:: Task brief ::
Please answer from the rabbit forum thread: at about what age does Ms. Research suggest separating the little ones?

:: Excerpted text ::
════

However, if there is a bad trait, you'll amplify that and you'll be producing extremely inferior lines. And if you continue to do this, you'll start seeing bad breeding results, less kits, etc. etc. Just bad stock.

But 1st generation inbreeding kits shouldn't have any negative effects on production if it's terminal production.


----------



## kasey08 (Jan 10, 2012)

Thanks I didnt know that. I was looking into just getting a nonrelated male for the sisters. I already have a female.


----------



## gryeyes (Jan 11, 2012)

I've never had more than one rabbit at a time, so I didn't know bunnies could be fighters amongst themselves!  The first bunny I had, I was 7 years old (51 years ago) and I've recently acquired a Lionhead buck.  The family giving him up is also giving me the doe and some of her kits from him on Thursday.  

So I guess I will be learning about this rabbit stuff "for reals" now.


----------



## Ms. Research (Jan 11, 2012)

gryeyes said:
			
		

> I've never had more than one rabbit at a time, so I didn't know bunnies could be fighters amongst themselves!  The first bunny I had, I was 7 years old (51 years ago) and I've recently acquired a Lionhead buck.  The family giving him up is also giving me the doe and some of her kits from him on Thursday.
> 
> So I guess I will be learning about this rabbit stuff "for reals" now.


Congratulations on the Lionheads you are acquiring.  I'm looking to get that breed as well.  I have three right now, varieties, that my DH and I started out with.  Never had rabbits so we needed to get our feet wet.  Love rabbits.  Really neat creatures to have.  

And yes these cute, sweet, furry creatures WILL fight and it's not pretty either.  So I would think of separate cages of the doe and buck.  The little ones can live together for a while, but I would think of separating around 3 months.  Amazing how active sexually they get at 4 months.

════

:: Word and element pointing data ::

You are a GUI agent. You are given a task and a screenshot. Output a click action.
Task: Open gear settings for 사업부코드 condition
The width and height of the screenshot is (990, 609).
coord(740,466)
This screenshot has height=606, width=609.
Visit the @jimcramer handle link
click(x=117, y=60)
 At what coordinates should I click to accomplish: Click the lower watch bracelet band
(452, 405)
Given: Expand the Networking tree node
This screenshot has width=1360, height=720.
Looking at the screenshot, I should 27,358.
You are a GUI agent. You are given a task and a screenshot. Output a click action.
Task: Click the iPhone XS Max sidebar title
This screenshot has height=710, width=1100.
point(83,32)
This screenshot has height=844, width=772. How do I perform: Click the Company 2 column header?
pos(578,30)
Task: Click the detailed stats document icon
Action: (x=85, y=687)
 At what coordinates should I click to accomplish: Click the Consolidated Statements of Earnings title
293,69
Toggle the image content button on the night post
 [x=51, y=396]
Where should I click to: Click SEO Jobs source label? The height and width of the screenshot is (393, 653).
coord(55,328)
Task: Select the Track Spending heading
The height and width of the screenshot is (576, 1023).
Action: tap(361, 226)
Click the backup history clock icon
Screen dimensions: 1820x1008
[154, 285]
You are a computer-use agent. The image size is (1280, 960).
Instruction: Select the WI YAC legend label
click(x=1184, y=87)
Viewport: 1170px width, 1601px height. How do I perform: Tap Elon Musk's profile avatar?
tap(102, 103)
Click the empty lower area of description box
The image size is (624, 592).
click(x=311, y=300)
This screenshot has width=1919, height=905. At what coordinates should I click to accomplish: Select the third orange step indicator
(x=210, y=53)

════

:: The reply ::
Around 3 months.